A parlarne è Giampietro Scaglione, direttore del servizio di Prevenzione e Protezione dell’Ausl di Piacenza, tra i relatori del convegno. Un fenomeno, quello della violenza nei confronti degli operatori sanitari, che è trasversale rispetto ai reparti e ai servizi erogati. La giovane infermiera è rimasta molto scossa, spiega Scaglione, ed è stata presa in carico dalla stessa Asl, attivando la rete di supporto prevista in questi casi. “E’ stata sottoposta a visita dal medico competente e dallo psicologo, sono bastati due – tre incontri per farle recuperare la tranquillità – ha detto il dirigente Asl -, anche se continuiamo a tenerla monitorata”.

Altri due episodi sono avvenuti, poco tempo fa, nel dipartimento di salute mentale, con pazienti che hanno aggredito verbalmente gli operatori sanitari. “Situazioni di questo tipo sono sempre stati presenti, ora rispetto al passato c’è la possibilità, per i medici e gli infermieri, di segnalare l’accaduto all’azienda, attraverso un modulo scaricabile on line – spiega -. Già dal 2005, il servizio di Prevenzione e Protezione, in linea con le direttive della Regione, si occupa di questo fenomeno che viene gestito, in termine di valutazione dei rischio. C’è un gruppo aziendale trasversale, preposto proprio a lavorare su casi di violenza, dove ci ci confronta sulle possibilità di intervento. Sul fronte della prevenzione, ossia sull’aiutare i nostri operatori a gestire questi casi, da anni facciamo corsi di formazione e di addestramento rivolti al nostro personale. In questi giorni inizierà un nuovo corso, rivolto a tutti partendo dalle aree in cui questi episodi avvengono con maggiore frequenza, incentrato proprio sulla percezione del rischio e su come non innescare un meccanismo di aggressione, proponendosi in modo corretto rispetto a una persona che ha un bisogno di salute, e come gestire la descalation della situazione, nel momento in cui invece questa stia esplodendo”.
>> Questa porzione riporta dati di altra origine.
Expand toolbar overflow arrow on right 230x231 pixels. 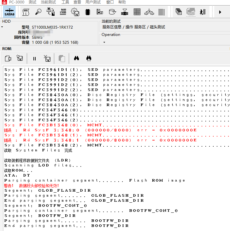220,12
Paola Bardasi, direttore generale Ausl di Piacenza e coordinatore regionale Fiaso Emilia Romagna, sottolinea come “i dati in generale mostrino un incremento in questi ultimi 5 anni delle aggressioni verbali e fisiche nei confronti degli operatori sanitari, e non solo in alcuni servizi come il Pronto Soccorso e l’area psichiatrica, ma anche presso i Cup piuttosto che i poliambulatori. Quale è la risposta più efficace?  C’è un mosaico di soluzioni. Il mio punto di vista e quello di Fiaso – afferma – è che si debba operare da un lato con un’attività preventiva di messa in sicurezza dei luoghi di lavoro, grazie alla collaborazione con i coordinamenti istituzionali di ordine pubblico e le forze di polizia, e dall’altro, come direzioni strategiche, dobbiamo garantire un benessere organizzativo del luogo di lavoro, in modo che sia funzionale, rendendo migliore e più sostenibile l’attività lavorativa”.
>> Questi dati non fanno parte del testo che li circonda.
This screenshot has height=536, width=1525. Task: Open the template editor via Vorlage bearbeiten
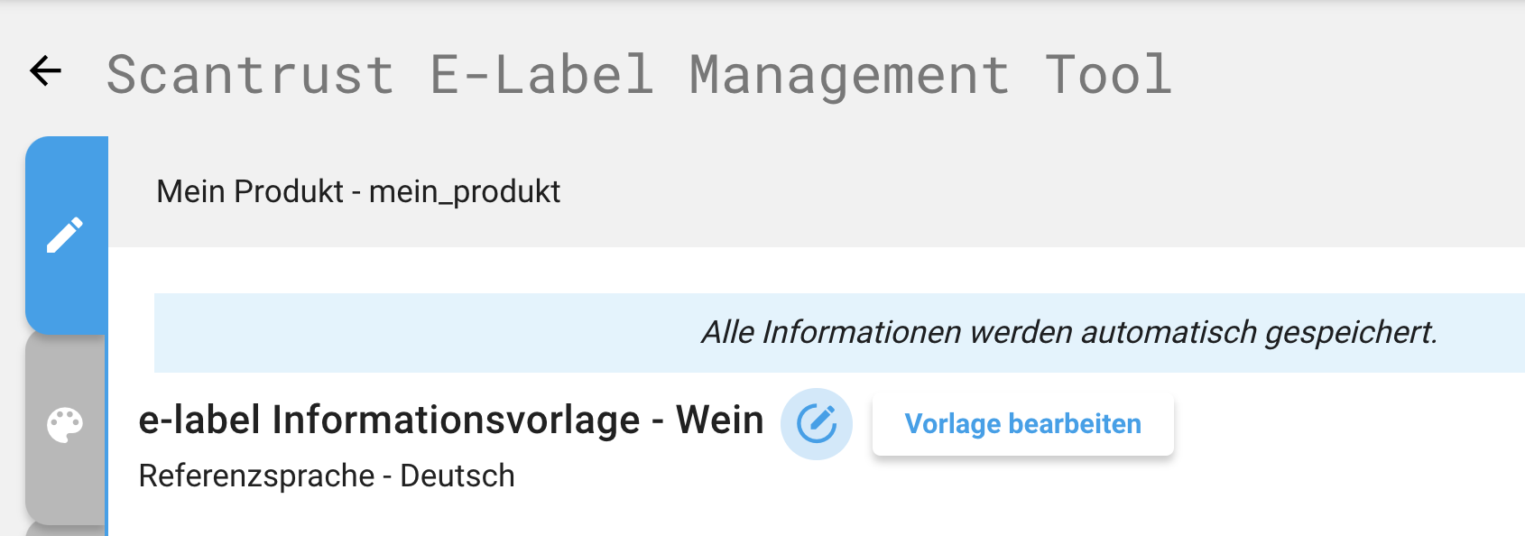tap(1022, 423)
Il direttore sanitario dell’Ausl, Andrea Magnacavallo è stato per 13 anni direttore del Pronto soccorso della medicina d’urgenza, una zona particolarmente ‘calda’ sul fronte della conflittualità. “Gli operatori sanitari sono 5 volte più a rischio aggressioni, rispetto ad altri comparti lavorativi, e ciò è dovuto proprio al tipo di lavoro che svolgono – osserva -. Produciamo salute e la salute passa attraverso le relazioni, che possono essere disfunzionanti e da lì può nascere il conflitto. E’ un team complesso, altrimenti una soluzione sarebbe già stata trovata. Ma ora è arrivato il momento della tolleranza zero. L’aggressione nei confronti del personale sanitario pone un problema di salute, nei confronti degli stessi operatori, delle aziende, di spese sanitarie e sociali che non ci possiamo più permettere”.

Franco Pugliese, già direttore del dipartimento della Sicurezza Ausl di Piacenza, parla di una trentina di episodi avvenuti a Piacenza nell’ultimo anno. “Spesso le aggressioni partono non tanto dai pazienti, quanto dai loro familiari – osserva -, che sono preoccupati”. Spesso ad innescare questi conflitti è il non riuscire a guarire il paziente. “Dalla delusione alla rabbia il passo è breve, dovuto al non poter accettare la sconfitta che a volte la malattia impone. A Piacenza la situazione non è gravissima, parliamo di una trentina di casi, a fronte di un contesto nazionale e internazionale che vede aumentare invece il fenomeno”.